Benoît Godart, porte-parole de l’Institut belge pour la Sécurité routière, conseille de rester particulièrement sur ses gardes "en automne, en cas d'hiver rigoureux ou au début du printemps, lorsque les animaux se mettent à rechercher de la nourriture d’une manière plus active ou lorsque des chasses sont organisées". Pour plus de sécurité, "adaptez votre vitesse, en particulier dans les zones avec des signaux de danger spécifiques, scrutez les accotements pour y déceler du gibier éventuel. Si vous êtes accompagné, demandez aux passagers de regarder aussi.
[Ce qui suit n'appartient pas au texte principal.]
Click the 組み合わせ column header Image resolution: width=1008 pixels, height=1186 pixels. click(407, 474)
La nuit, les yeux des animaux brillent à des distances relativement grandes. Roulez plus lentement lorsqu’il fait noir, pensez au fait que les animaux se comportent de façon imprévue et se déplacent souvent en groupe. Un sanglier peut en cacher un autre".
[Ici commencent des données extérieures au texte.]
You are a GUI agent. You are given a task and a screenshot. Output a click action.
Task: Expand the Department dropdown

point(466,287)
Pourquoi des arbres ont-ils été abattus?
Comme Maxime l’a constaté, à Groenendael, plusieurs arbres ont été sacrifiés le long de cette portion du Ring: "C’était nécessaire de couper quelques arbres parce que les pentes ne pouvaient pas être trop escarpés, sinon les animaux ne passeraient pas. Mais on a choisi un endroit où on devait couper le moins d’arbres possible", explique le directeur du projet, précisant que des buissons et des arbres vont être plantés sur l’écoduc, et que les arbres en bordures de route repousseront.
Un an de patience
Pour les automobilistes qui empruntent cette portion du Ring fréquemment, il faudra être patient pour voir la fin des travaux. Les deux bandes sont réduites dans les deux sens. C’est une zone habituellement limitée à 90 km/h, mais la vitesse est limitée à 70 km/h en amont du chantier et ensuite à 50 km/h. Cela accentue légèrement les ralentissements, d’après Mélanie Pousseur de RTL Mobilité. Du côté des responsables du projet, on assure que tout a été mis en œuvre pour maintenir un trafic fluide durant toute la durée des travaux.
Le passage devrait être opérationnel pour les animaux en mai 2017. Un second écoduc va également être prochainement construit au-dessus du Ring, à hauteur du bois du Laerbeek à Jette.